Globalstar (GSAT) jumped about 16% after hours to $79.70 — its highest level since early 2008 — after the Financial Times reported Amazon is in talks to acquire the satellite firm; GSAT is up ~230% over the past 12 months. Talks remain complex because Apple holds a ~20% stake after investing $1.5bn in 2024; a deal would bolster Amazon’s Leo effort (180+ satellites) vs. SpaceX’s Starlink (10,000+), potentially shifting competitive dynamics in low Earth orbit telecom.

Analysis

A potential strategic acquisition in the LEO satellite vertical is primarily a technology and regulatory play, not a pure communications hardware story. The buyer gains instantaneous spectrum entitlements, roaming agreements and OEM tie-ins that would otherwise take years and hundreds of millions to replicate; suppliers of ground kit, secure modems and launch services stand to see multi-year order flow knock-on effects if consolidation accelerates. Apple’s material equity stake acts as a governance hinge—its negotiating incentives are to extract cash/equity economics or structure a partnership that preserves handset distribution leverage, which raises the floor on any deal price but also increases the chance of protracted talks. Near-term market moves are driven by event risk and optionality rather than fundamentals; headline-driven re-ratings can reverse quickly if a term sheet stalls, regulatory reviews (CFIUS/FCC-style) surface spectrum or national security questions, or Apple refuses a deal structure.

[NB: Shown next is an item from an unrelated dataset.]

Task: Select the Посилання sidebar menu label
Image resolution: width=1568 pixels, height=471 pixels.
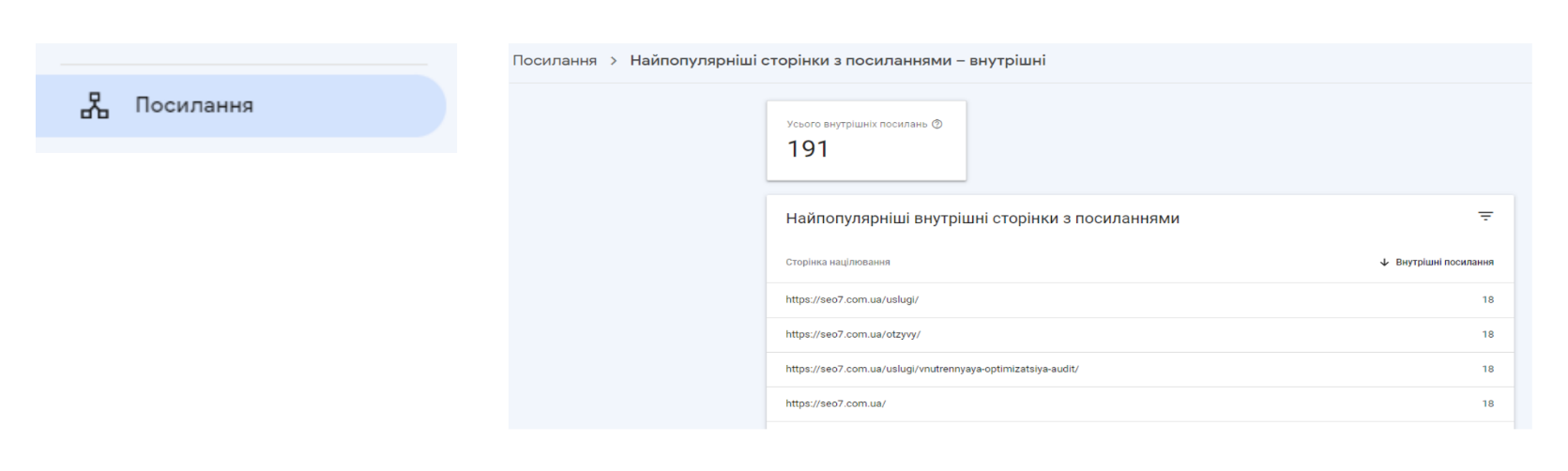Action: pos(194,106)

Timeline: expect deal/no-deal resolution or meaningful update within 3–9 months; regulatory clearance and integration outcomes play out over 12–36 months. Tail risks include a hostile bidding war that pushes purchase price materially above current expectations, or conversely a collapse that leaves the target with elevated valuation and funding constraints for constellation scale-up. Consensus treats the situation as binary acquisition success = big upside, failure = sharp repricing; that underestimates standalone optionality. The target owns scarce regulatory and roaming attributes that can monetize via wholesale agreements, joint ventures with carriers, or selective capex-light partnerships—so downside is capped relative to pure growth hardware peers. For acquirer capital allocation, an expensive build-vs-buy comparison should factor in 2–4x faster time-to-revenue and avoided launch/failure insurance costs, implying strategic value beyond immediate EPS dilution but also a non-trivial near-term hit to free cash flow and integration execution risk.